Often this is framed as persistence, the noble refusal to give up. But persistence has two faces. One is staying through hardship with nothing to gain, remaining by someone’s side when they are sick, when they fail, when the world turns cold. The other is refusing to let go, pressing until the other surrenders, using sweetness as strategy.
That second form may look like loyalty, but often it is not. At times it becomes manipulation disguised as devotion, an entanglement that blurs the line between closeness and control.
The Comfort of Pretending
Sometimes I wonder: am I disconnected from reality, or is everyone else simply more comfortable pretending?

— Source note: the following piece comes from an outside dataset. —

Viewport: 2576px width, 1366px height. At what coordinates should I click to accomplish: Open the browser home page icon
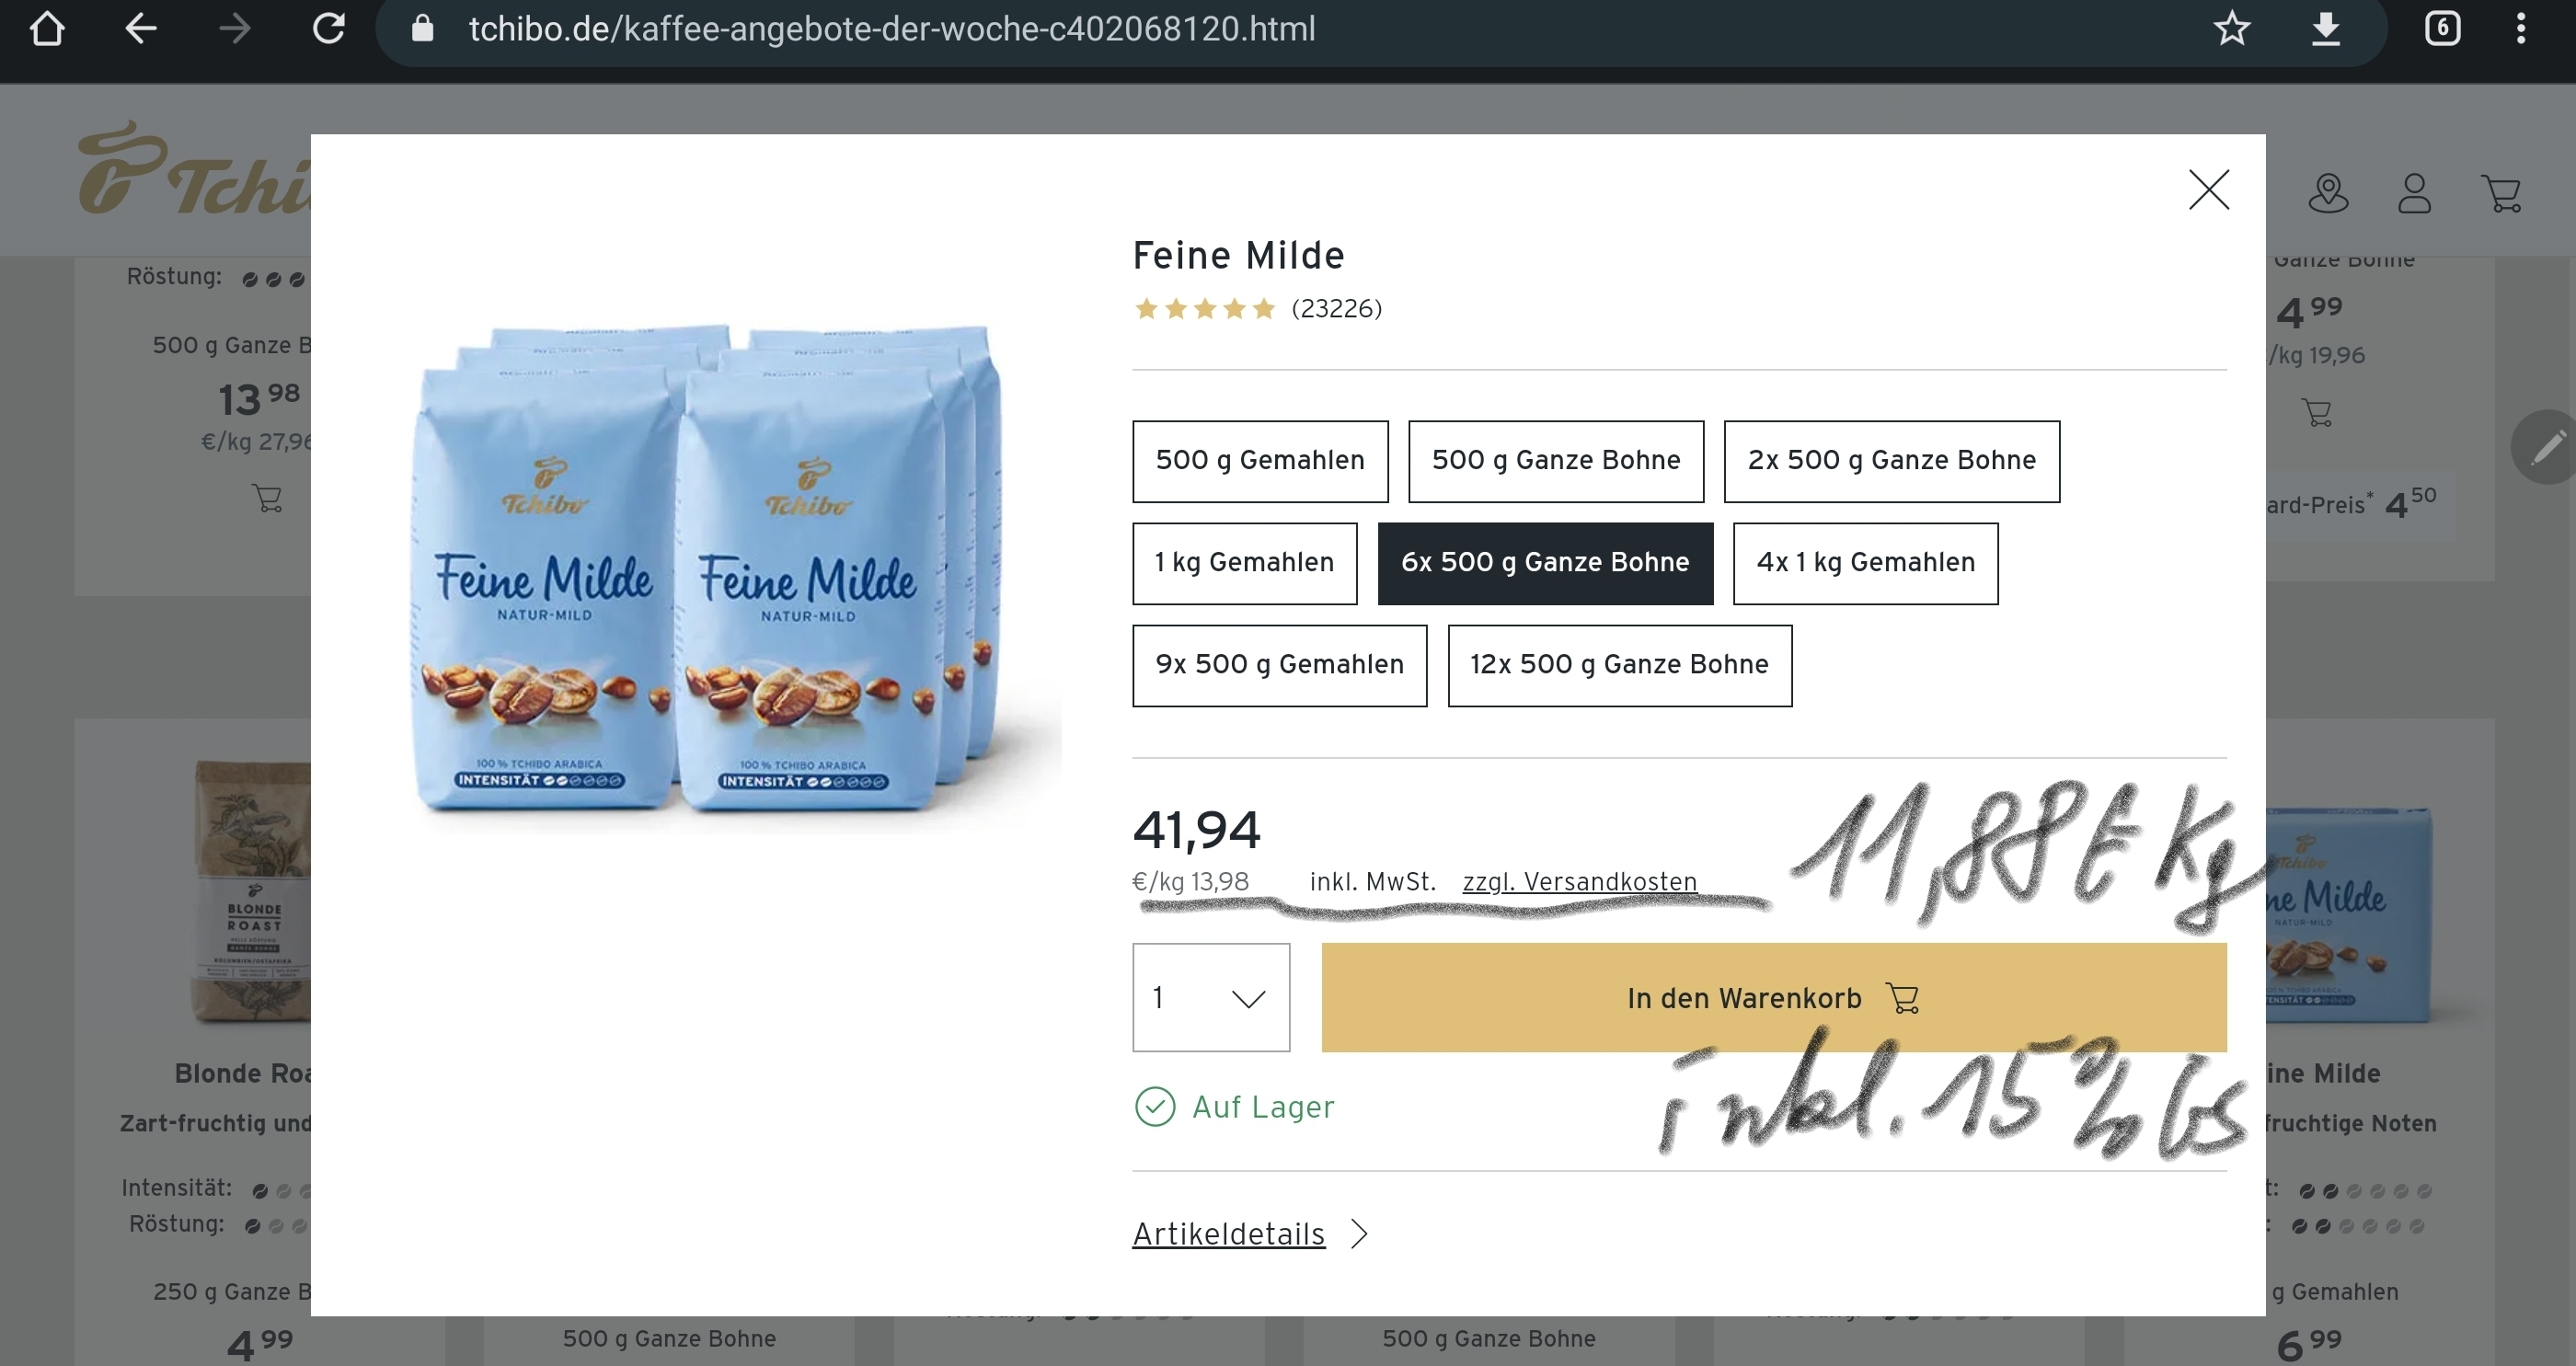47,29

It feels as though society has grown numb. We project what looks appealing rather than what is true. We applaud performances of kindness and vulnerability, even when they sometimes hide control. And we often dismiss self-assertion, directness, or strength if it does not fit the script of gentle loyalty.
For me, the end does not justify the means. Persistence without freedom cannot truly be loyalty. Using a gentle tone to persuade someone against their will may look like devotion, but it edges toward quiet manipulation, a subtle erosion of choice hidden behind kindness.
The Wider Optic of Hypocrisy
These dynamics are not limited to love. They show up everywhere: in friendships, in workplaces, in families, in politics.
A colleague may call it dedication when they refuse to step back, but beneath the surface it may be strategy. A leader may frame it as loyalty to a cause, but in practice it can become control.
This is where hypocrisy often hides. We are quick to celebrate persistence when it serves us, and just as quick to condemn it when it threatens us. We tend to reward those who perform loyalty in polished tones, while overlooking or dismissing those who speak the truth plainly.
It is not only a relationship issue. It is also a mirror of how systems reward appearances and label honesty as too disruptive or too much.

A Sunday Morning Reminder
Sunday morning, while driving to a trail with my dog, I played Billy Joel’s Honesty, one of my all-time favourite songs.
The words struck me with unusual clarity. The song reminded me that gestures of affection and persistence mean little without truth. Someone can stay, speak softly, even cry for you, but if there is no honesty, the connection becomes a cage.
As I drove along that quiet road, windows down and the sun beginning to rise, I felt the lesson settle in my body. Appearances may comfort us, but honesty and freedom are what keep us whole. Without them, love is no longer a gift. It becomes a cage with softer bars.
Closing: My Compass
I may never be certain whether what I see comes from past wounds or present clarity. Perhaps it is both.
But I do know this: I cannot celebrate persistence that turns into pressure. I cannot call something loyalty if it costs someone their freedom.
Because the lesson of the bird in the cage still holds true. Love must be free. If it is not, then it is not love at all. The bird must fly, and the song must tell the truth, or neither is love.